[Start of section]
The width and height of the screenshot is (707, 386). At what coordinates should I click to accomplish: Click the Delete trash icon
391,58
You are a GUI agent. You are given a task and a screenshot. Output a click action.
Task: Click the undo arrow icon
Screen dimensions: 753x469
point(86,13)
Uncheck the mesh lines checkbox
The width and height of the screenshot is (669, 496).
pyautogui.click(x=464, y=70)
[End of section]
[Start of section]
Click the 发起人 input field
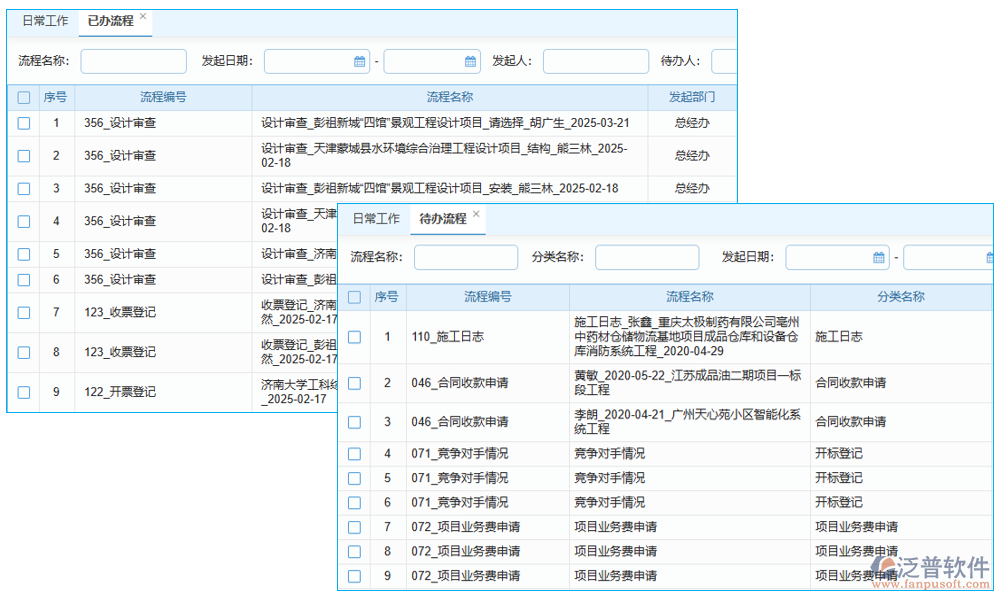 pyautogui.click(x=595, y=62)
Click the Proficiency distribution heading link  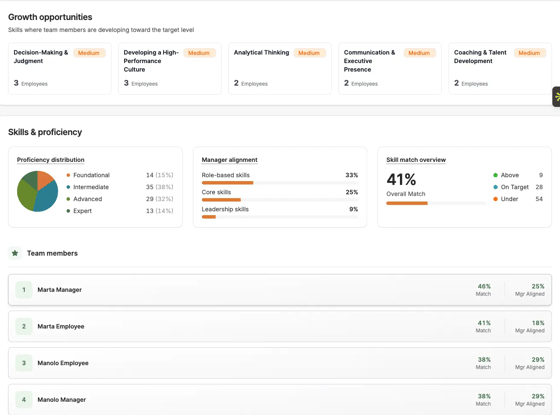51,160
[End of section]
## What the task requires
In the data above, start at the line that has "The width and height of the screenshot is (707, 386).", stop after the line that has "Task: Click the undo arrow icon", and print every line in between exactly as it stands.

## Exercise response
The width and height of the screenshot is (707, 386). At what coordinates should I click to accomplish: Click the Delete trash icon
391,58
You are a GUI agent. You are given a task and a screenshot. Output a click action.
Task: Click the undo arrow icon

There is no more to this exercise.